What to do: Only one span of the listing below should come back. It runs from the line with "For every named" through the line with "Got it! (969, 1376)", and each of its lines must be reproduced exactly.

Data for review:
BEGIN
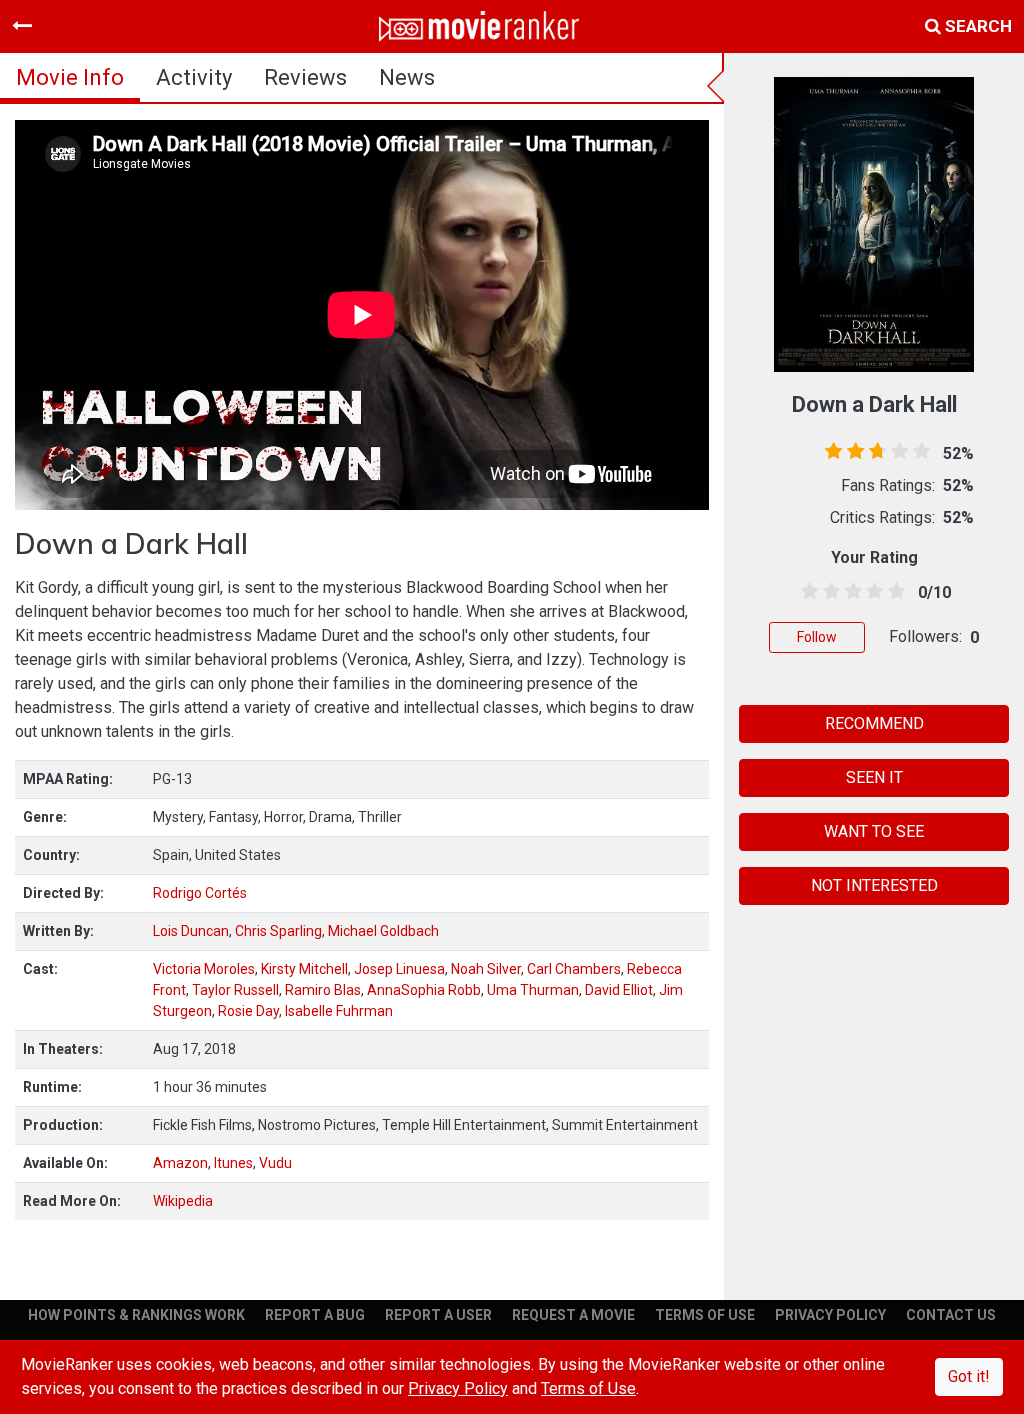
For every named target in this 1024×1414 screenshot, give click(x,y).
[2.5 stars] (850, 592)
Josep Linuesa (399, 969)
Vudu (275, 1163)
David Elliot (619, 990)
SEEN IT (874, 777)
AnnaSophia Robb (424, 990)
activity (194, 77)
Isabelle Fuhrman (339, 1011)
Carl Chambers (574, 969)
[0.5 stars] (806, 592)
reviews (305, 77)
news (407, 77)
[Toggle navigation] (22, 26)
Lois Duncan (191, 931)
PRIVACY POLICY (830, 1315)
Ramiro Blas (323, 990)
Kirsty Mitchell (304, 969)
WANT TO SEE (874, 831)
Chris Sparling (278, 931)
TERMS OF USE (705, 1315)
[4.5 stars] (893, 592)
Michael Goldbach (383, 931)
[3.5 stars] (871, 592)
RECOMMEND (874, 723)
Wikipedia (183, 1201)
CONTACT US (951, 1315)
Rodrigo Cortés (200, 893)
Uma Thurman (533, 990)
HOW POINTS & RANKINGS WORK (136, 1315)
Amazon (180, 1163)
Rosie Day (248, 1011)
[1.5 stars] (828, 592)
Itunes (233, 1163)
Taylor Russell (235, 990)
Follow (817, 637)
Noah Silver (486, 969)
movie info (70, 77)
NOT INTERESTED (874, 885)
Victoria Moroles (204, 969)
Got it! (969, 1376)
END
BEGIN
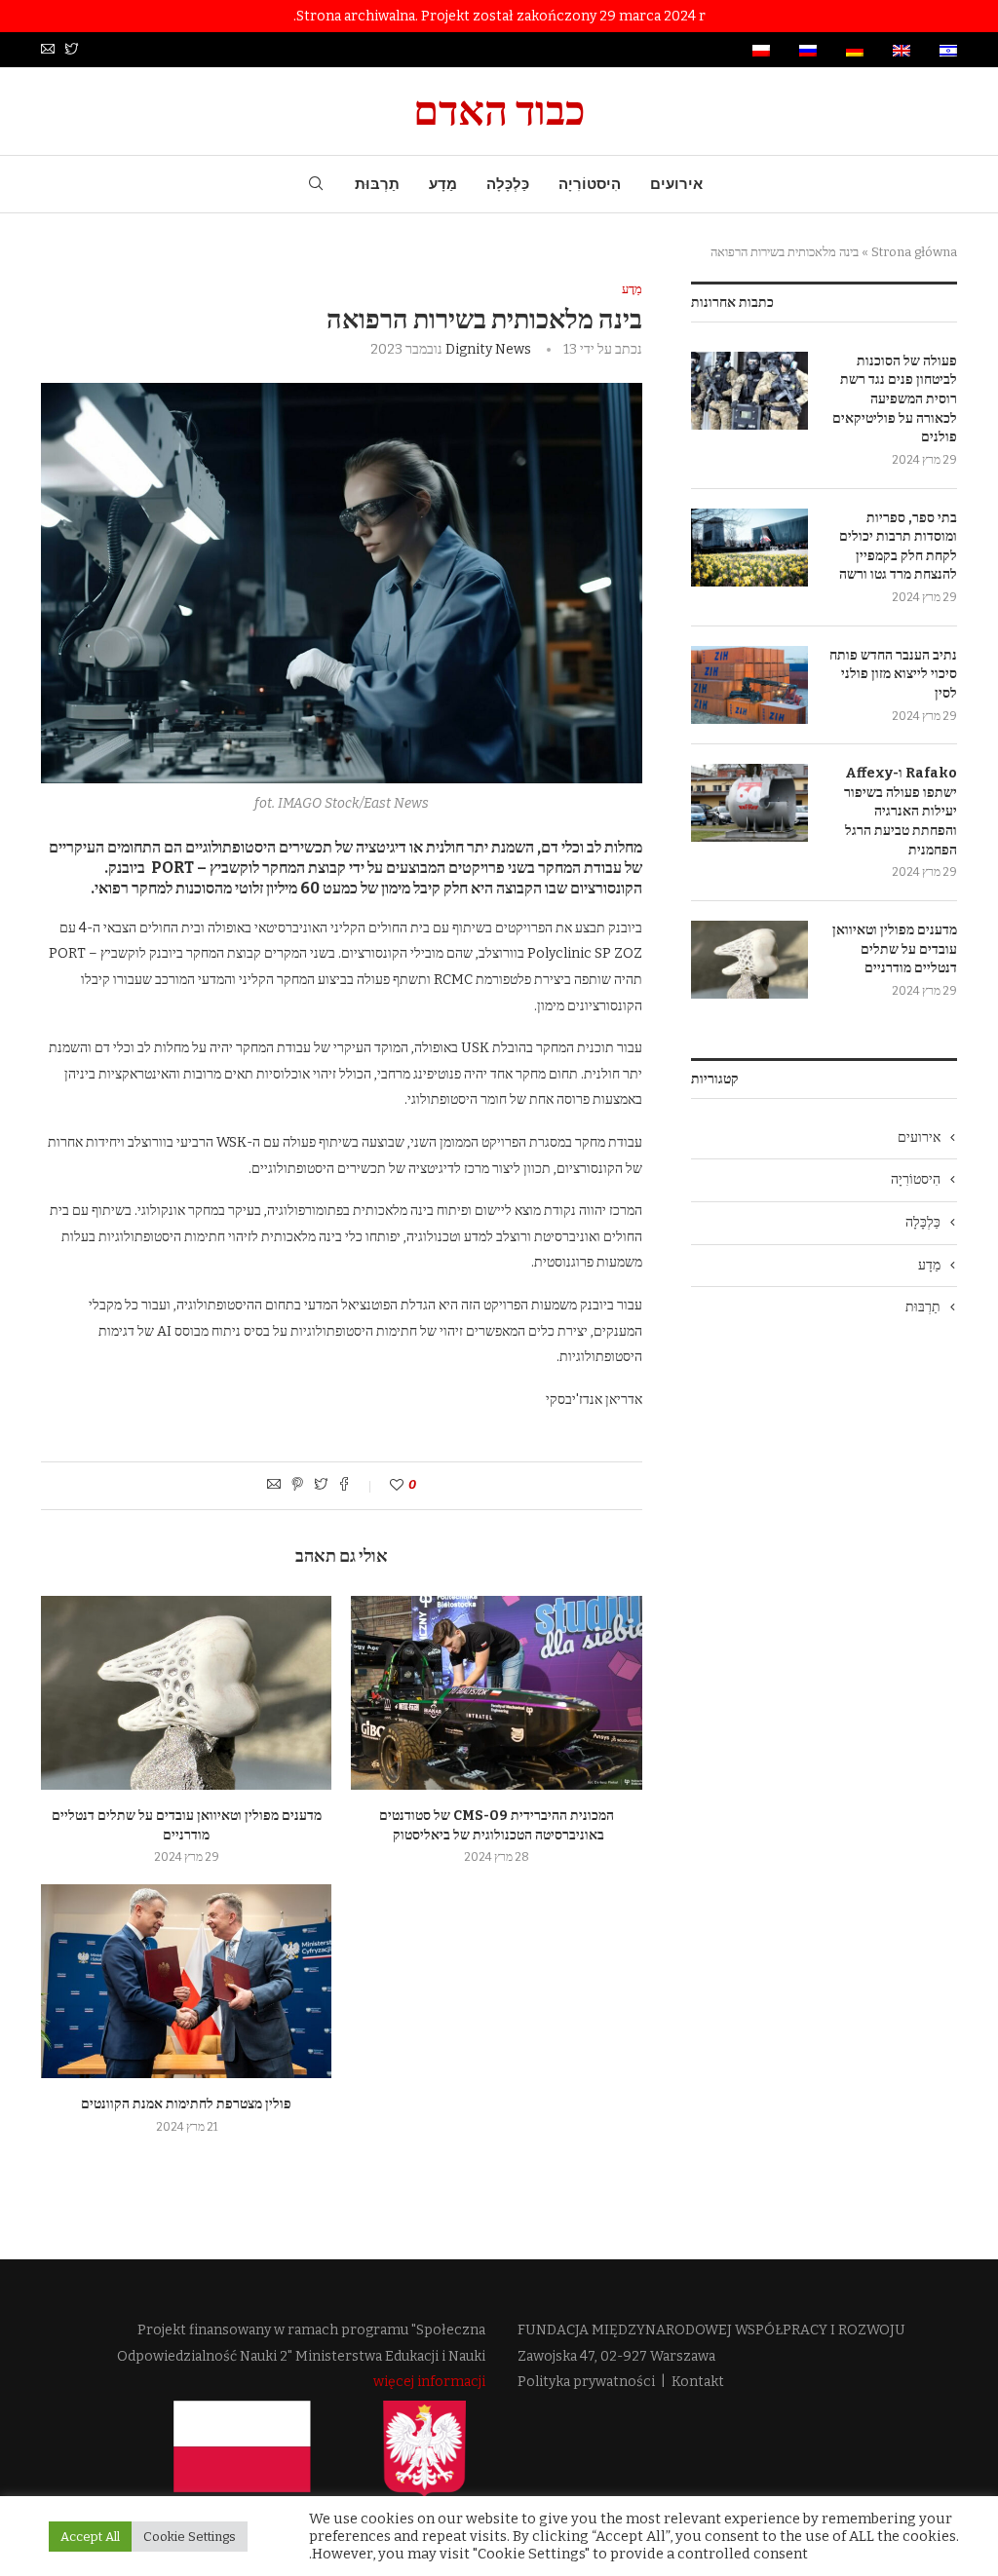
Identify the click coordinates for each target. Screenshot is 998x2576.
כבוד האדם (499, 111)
END
BEGIN
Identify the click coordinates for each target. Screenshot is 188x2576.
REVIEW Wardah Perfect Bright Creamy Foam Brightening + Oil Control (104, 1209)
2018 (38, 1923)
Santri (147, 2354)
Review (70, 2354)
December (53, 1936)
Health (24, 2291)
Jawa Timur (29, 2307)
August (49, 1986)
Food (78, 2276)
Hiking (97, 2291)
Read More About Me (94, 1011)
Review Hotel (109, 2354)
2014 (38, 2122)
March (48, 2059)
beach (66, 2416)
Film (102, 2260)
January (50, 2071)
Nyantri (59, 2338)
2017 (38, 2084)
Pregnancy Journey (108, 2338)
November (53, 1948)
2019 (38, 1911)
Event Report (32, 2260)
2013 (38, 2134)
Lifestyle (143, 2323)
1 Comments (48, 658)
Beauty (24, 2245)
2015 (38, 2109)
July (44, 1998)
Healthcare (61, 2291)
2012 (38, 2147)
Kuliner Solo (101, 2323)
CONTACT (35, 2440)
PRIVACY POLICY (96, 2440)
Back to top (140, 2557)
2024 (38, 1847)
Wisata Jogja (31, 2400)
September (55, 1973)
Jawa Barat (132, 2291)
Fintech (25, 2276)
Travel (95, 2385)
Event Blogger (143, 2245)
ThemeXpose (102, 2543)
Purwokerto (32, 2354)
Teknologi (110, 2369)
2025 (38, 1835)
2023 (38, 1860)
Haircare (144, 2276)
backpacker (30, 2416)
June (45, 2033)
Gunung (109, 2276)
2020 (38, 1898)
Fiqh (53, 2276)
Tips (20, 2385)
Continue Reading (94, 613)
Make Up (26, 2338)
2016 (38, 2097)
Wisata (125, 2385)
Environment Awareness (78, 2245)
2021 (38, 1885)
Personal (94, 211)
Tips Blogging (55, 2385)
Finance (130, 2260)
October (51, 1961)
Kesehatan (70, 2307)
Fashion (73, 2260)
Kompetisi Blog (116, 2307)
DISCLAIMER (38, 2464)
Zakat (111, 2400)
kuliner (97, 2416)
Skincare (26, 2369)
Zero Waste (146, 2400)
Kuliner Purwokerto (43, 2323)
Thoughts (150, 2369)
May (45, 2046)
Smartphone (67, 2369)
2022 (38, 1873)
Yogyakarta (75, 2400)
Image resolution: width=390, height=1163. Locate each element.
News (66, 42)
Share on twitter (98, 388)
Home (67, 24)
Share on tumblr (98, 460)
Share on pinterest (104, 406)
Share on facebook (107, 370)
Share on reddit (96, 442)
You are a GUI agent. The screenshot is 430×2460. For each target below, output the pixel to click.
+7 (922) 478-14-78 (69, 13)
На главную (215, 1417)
END
Result:
For every named target in this 1024×1414 screenshot, give click(x,y).
[2.5 stars] (850, 592)
Josep Linuesa (399, 969)
Vudu (275, 1163)
David Elliot (619, 990)
SEEN IT (874, 777)
AnnaSophia Robb (424, 990)
activity (194, 77)
Isabelle Fuhrman (339, 1011)
Carl Chambers (574, 969)
[0.5 stars] (806, 592)
reviews (305, 77)
news (407, 77)
[Toggle navigation] (22, 26)
Lois Duncan (191, 931)
PRIVACY POLICY (830, 1315)
Ramiro Blas (323, 990)
Kirsty Mitchell (304, 969)
WANT TO SEE (874, 831)
Chris Sparling (278, 931)
TERMS OF USE (705, 1315)
[4.5 stars] (893, 592)
Michael Goldbach (383, 931)
[3.5 stars] (871, 592)
RECOMMEND (874, 723)
Wikipedia (183, 1201)
CONTACT US (951, 1315)
Rodrigo Cortés (200, 893)
Uma Thurman (533, 990)
HOW POINTS & RANKINGS WORK (136, 1315)
Amazon (180, 1163)
Rosie Day (248, 1011)
[1.5 stars] (828, 592)
Itunes (233, 1163)
Taylor Russell (235, 990)
Follow (817, 637)
Noah Silver (486, 969)
movie info (70, 77)
NOT INTERESTED (874, 885)
Victoria Moroles (204, 969)
Got it! (969, 1376)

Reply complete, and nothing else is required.